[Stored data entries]
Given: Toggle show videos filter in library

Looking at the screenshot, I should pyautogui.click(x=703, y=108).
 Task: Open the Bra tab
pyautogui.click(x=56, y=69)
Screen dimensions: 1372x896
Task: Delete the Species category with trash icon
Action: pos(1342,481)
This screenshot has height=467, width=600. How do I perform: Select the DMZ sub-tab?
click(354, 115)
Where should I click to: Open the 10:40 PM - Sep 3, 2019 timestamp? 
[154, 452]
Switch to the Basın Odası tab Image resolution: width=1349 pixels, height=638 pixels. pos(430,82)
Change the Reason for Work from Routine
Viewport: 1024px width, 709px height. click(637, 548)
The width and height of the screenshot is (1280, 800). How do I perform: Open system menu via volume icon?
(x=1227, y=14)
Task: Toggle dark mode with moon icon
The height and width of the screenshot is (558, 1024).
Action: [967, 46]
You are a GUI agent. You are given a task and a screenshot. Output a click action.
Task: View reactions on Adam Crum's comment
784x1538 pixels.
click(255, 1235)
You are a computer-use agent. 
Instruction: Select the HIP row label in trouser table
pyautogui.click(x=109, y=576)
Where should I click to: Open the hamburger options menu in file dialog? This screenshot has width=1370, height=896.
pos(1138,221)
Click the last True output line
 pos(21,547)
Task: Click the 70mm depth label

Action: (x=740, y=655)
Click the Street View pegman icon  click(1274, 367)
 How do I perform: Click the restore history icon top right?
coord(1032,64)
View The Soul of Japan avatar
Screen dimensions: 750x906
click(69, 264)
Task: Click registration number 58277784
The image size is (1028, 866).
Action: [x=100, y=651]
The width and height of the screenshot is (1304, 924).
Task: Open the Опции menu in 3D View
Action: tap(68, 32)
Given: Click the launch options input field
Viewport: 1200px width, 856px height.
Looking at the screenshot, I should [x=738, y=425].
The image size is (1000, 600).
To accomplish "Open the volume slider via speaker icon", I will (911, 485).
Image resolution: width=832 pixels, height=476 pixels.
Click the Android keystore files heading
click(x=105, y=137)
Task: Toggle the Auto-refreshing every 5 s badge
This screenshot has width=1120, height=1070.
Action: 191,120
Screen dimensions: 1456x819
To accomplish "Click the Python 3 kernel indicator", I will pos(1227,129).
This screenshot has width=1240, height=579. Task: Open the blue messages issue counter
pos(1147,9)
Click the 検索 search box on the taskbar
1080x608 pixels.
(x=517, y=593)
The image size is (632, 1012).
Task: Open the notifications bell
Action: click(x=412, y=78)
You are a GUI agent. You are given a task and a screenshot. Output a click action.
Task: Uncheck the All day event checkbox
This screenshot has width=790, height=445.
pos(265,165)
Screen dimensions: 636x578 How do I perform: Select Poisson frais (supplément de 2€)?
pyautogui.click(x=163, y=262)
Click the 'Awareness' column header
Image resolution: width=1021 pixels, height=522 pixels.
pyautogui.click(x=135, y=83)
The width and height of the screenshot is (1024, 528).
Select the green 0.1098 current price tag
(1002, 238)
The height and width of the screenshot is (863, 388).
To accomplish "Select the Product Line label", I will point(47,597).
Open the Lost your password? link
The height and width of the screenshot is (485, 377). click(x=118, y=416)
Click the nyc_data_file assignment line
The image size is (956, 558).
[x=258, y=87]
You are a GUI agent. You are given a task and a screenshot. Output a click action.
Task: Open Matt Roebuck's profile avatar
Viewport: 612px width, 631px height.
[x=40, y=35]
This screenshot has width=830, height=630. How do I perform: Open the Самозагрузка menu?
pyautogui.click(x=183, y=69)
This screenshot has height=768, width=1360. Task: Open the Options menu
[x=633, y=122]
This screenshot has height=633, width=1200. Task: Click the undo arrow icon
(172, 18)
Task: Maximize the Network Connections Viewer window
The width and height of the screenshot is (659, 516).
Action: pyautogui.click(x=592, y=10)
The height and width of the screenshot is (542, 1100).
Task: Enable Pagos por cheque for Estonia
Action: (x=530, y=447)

• BRIEF
In how many lines of the data does the string "will" appear? Only the number should be given.

• REPLY TO THE TASK
3